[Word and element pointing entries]
##############################
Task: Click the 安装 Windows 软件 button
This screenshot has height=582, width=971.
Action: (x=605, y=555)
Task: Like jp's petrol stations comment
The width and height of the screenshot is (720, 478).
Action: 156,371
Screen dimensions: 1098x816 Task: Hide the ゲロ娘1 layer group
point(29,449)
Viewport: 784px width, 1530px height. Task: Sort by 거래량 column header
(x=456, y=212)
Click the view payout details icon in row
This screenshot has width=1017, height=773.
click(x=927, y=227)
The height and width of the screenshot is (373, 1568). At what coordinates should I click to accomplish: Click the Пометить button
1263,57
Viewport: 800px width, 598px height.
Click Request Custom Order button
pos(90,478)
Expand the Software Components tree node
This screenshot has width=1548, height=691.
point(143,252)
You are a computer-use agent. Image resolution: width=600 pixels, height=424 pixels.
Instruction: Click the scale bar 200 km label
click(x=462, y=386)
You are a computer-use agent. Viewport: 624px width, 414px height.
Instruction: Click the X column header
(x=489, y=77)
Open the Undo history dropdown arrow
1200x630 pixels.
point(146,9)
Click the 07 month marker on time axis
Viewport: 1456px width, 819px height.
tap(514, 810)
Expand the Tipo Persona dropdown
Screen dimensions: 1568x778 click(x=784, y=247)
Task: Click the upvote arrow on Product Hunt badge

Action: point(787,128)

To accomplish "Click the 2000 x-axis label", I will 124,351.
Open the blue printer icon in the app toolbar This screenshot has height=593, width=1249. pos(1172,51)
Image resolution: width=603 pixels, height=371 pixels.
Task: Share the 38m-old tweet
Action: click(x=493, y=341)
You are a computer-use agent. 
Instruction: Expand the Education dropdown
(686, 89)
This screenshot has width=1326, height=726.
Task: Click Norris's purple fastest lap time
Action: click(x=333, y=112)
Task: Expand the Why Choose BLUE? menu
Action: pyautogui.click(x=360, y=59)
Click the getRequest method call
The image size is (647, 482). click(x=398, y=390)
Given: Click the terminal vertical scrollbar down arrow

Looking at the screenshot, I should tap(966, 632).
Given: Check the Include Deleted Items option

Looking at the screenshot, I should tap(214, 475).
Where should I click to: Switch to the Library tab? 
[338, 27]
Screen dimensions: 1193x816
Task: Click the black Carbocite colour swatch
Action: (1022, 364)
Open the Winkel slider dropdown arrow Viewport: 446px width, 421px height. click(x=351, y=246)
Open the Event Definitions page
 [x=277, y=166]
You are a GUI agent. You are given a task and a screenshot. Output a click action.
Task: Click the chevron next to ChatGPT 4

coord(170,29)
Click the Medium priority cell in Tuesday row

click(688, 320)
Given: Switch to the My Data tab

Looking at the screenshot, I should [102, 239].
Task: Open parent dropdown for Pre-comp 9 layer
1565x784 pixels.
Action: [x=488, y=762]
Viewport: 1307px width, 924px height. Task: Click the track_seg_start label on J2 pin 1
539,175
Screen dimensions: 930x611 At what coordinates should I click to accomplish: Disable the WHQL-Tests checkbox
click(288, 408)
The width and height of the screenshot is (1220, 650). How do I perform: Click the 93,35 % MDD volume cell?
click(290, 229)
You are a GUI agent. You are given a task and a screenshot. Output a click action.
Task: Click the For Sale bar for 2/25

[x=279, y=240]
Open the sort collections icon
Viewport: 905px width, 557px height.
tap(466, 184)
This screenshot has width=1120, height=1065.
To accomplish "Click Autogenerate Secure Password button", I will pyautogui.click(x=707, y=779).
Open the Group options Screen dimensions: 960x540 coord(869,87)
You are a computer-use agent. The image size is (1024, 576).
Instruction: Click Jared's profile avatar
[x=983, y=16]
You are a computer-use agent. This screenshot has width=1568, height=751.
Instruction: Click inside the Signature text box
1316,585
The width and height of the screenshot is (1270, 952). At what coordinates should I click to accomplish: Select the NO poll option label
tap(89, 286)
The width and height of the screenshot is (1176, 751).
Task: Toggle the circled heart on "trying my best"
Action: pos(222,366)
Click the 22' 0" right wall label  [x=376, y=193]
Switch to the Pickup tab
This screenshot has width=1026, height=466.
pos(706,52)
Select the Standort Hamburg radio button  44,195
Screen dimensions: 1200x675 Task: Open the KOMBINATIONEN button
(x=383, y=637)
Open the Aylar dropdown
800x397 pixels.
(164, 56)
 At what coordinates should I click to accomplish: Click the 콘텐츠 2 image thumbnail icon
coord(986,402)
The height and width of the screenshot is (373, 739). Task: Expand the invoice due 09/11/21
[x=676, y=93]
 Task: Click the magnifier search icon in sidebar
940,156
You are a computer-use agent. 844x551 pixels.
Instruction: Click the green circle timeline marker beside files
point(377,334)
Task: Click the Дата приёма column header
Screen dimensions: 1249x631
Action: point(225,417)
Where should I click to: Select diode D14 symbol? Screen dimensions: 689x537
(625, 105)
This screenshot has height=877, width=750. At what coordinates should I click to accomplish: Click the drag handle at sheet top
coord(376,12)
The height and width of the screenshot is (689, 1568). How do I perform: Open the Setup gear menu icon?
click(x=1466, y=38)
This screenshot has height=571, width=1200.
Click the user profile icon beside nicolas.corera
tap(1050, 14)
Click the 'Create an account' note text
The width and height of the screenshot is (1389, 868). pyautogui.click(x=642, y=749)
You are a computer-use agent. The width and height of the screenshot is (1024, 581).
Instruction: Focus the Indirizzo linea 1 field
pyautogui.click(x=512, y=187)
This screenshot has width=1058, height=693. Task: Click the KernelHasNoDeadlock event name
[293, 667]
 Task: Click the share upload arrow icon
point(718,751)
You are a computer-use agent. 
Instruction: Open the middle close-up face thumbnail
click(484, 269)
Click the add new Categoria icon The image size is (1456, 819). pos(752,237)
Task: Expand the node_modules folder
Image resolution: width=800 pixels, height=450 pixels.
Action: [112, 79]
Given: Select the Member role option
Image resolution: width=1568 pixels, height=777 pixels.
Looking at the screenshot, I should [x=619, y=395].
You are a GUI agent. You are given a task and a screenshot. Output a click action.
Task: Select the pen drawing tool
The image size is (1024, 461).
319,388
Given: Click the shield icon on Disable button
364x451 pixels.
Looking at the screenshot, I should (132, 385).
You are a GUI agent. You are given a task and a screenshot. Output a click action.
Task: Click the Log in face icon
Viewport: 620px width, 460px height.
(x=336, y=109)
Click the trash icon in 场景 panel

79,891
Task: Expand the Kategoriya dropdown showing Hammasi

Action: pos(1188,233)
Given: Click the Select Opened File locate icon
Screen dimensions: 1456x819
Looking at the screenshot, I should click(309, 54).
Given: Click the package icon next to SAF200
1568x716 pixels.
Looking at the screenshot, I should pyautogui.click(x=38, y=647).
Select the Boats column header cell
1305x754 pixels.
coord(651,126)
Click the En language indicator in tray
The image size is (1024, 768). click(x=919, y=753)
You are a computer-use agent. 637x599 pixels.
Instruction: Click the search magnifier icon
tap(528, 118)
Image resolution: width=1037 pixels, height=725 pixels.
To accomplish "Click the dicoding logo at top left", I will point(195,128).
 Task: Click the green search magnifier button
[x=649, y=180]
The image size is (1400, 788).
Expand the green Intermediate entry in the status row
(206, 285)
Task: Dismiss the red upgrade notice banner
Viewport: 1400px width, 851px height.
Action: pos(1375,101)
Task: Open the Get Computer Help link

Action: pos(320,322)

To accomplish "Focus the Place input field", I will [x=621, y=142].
##############################
Rewrite everything from the line containing "The image size is (1400, 788)." down to the end of the data as a Markdown table with the columns "Row" and "Line", leaving out blank lines.

| Row | Line |
|---|---|
| 1 | The image size is (1400, 788). |
| 2 | Expand the green Intermediate entry in the status row |
| 3 | (206, 285) |
| 4 | Task: Dismiss the red upgrade notice banner |
| 5 | Viewport: 1400px width, 851px height. |
| 6 | Action: pos(1375,101) |
| 7 | Task: Open the Get Computer Help link |
| 8 | Action: pos(320,322) |
| 9 | To accomplish "Focus the Place input field", I will [x=621, y=142]. |